Huey Newton’s legal training led him to identify an obscure article in California law that allowed the open carrying of guns by civilians in public places. The group, then just a few young black men, were able to demonstrate an open and militant opposition to racist state structures, including their early self-defence patrols. Shadowing police in black neighbourhoods, they ensured that officers tempted to harass and brutalise black people were faced with a dark wall of armed intimidation by the Panthers.
Nelson tells the Panthers’ story without voiceover narration, deftly revealing archive footage and talking-head interviews with ex-Panthers allowing the imagery alone to convey the vivid zeitgeist. This technique prevents the documentary from straying into didacticism, but sometimes means that we have to read between the lines.
In the section about the extraordinary young activist Fred Hampton – marked as the “messiah” Hoover feared would rise through the movement – and elsewhere in the film, we see organisations based in predominantly in the white working class, as well as Latinos, Asians, and Jews.

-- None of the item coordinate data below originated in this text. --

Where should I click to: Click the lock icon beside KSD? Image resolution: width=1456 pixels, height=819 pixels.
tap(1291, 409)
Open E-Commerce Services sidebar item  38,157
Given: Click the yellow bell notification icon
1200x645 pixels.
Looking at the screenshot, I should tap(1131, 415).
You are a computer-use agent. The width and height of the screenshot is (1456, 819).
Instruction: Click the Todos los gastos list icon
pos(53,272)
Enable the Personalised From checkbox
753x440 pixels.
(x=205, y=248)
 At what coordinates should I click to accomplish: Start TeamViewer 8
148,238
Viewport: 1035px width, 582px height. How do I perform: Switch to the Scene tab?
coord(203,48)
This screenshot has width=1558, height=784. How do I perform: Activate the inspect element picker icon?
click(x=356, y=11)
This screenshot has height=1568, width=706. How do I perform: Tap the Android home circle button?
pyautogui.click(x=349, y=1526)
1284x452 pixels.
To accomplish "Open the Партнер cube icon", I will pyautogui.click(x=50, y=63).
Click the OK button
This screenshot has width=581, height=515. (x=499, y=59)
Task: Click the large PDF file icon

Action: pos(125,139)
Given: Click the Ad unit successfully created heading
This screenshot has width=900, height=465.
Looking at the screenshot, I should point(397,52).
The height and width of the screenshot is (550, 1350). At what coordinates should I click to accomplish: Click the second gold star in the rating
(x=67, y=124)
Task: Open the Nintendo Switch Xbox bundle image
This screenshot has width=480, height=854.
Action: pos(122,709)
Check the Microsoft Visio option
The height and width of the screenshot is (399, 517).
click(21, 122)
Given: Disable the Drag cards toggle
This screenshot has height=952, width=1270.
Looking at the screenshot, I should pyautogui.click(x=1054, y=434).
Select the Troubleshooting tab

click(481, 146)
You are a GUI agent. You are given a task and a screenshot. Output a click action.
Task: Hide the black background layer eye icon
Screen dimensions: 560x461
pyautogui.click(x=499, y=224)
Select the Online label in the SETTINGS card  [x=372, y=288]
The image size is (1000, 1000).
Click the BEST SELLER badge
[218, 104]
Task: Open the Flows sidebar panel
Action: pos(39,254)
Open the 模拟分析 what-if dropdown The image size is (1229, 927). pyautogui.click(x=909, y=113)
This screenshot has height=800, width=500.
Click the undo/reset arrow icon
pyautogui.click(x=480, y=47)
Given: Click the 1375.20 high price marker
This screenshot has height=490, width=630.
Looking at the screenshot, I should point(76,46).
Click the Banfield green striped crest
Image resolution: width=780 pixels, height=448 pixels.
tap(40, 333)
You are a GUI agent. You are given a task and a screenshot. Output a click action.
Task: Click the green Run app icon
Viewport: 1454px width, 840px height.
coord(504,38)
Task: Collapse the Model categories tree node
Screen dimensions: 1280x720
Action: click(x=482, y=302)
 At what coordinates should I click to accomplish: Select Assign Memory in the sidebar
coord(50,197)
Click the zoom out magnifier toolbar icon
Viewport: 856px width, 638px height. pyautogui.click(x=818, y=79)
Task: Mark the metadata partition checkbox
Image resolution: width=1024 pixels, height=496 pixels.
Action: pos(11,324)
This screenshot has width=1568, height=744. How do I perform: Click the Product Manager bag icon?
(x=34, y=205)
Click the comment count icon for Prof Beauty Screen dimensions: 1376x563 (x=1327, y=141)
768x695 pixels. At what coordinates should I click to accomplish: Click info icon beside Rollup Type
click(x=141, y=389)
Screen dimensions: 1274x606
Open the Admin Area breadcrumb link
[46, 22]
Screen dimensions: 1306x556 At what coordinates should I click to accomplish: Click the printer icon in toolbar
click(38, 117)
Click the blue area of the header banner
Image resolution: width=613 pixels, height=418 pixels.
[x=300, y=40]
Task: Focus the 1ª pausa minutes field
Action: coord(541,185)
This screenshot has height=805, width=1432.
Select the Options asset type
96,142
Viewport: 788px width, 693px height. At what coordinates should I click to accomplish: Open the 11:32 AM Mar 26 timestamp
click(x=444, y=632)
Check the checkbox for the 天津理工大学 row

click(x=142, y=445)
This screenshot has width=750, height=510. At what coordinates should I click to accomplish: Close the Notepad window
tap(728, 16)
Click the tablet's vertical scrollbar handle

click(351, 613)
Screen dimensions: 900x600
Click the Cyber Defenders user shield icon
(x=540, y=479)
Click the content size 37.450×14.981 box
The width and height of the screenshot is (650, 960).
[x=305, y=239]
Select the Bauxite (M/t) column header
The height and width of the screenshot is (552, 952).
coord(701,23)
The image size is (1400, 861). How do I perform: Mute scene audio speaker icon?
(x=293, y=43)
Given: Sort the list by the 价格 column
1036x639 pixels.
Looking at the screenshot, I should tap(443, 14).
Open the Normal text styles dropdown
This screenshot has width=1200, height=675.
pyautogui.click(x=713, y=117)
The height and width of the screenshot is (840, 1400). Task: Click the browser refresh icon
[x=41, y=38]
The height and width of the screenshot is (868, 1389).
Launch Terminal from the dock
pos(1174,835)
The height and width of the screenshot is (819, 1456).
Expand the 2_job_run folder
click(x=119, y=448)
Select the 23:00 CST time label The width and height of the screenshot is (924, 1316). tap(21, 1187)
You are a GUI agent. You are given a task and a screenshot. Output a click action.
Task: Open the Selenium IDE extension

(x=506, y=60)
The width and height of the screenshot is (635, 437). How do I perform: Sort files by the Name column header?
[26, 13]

This is indeed valuable for the general viewer who may have held the common misconception that the Panthers were anti-white or separatist in nature. These links ring slightly more subtly with the long tradition of inter-racial collaboration and solidarity in the US. The black-white racial divide, as we know it, is a modern construction servicing the bosses’ class. Without diminishing Hampton’s oratory and diplomatic skills, the film shows that his alliance-making was no phenomenal act of effort and persuasion, but rather a continuation of the history of solidarity that has cemented so much of the US proletariat.
While some of the problems in the Party are given the weight of treatment they warrant, others go unaddressed. The filmmakers seem to recognise the need to revisit the central purpose of the Black Panther Party and to revive its spirit of solidarity and opposition to oppression, and to ensure that future movements safeguard against the sabotage, personality politics and loss of direction that led to its downfall.
Overall, the film is energising and inspiring. It opens the stage for this movement to take a difficult but often joyful retrospective look at itself, and lets the viewer, for a short time, share in the Panthers’ swagger.
It is our task to ensure that the energy and creativity of the Panthers – as well as a sense of their weaknesses – is intravenously injected into today’s movement.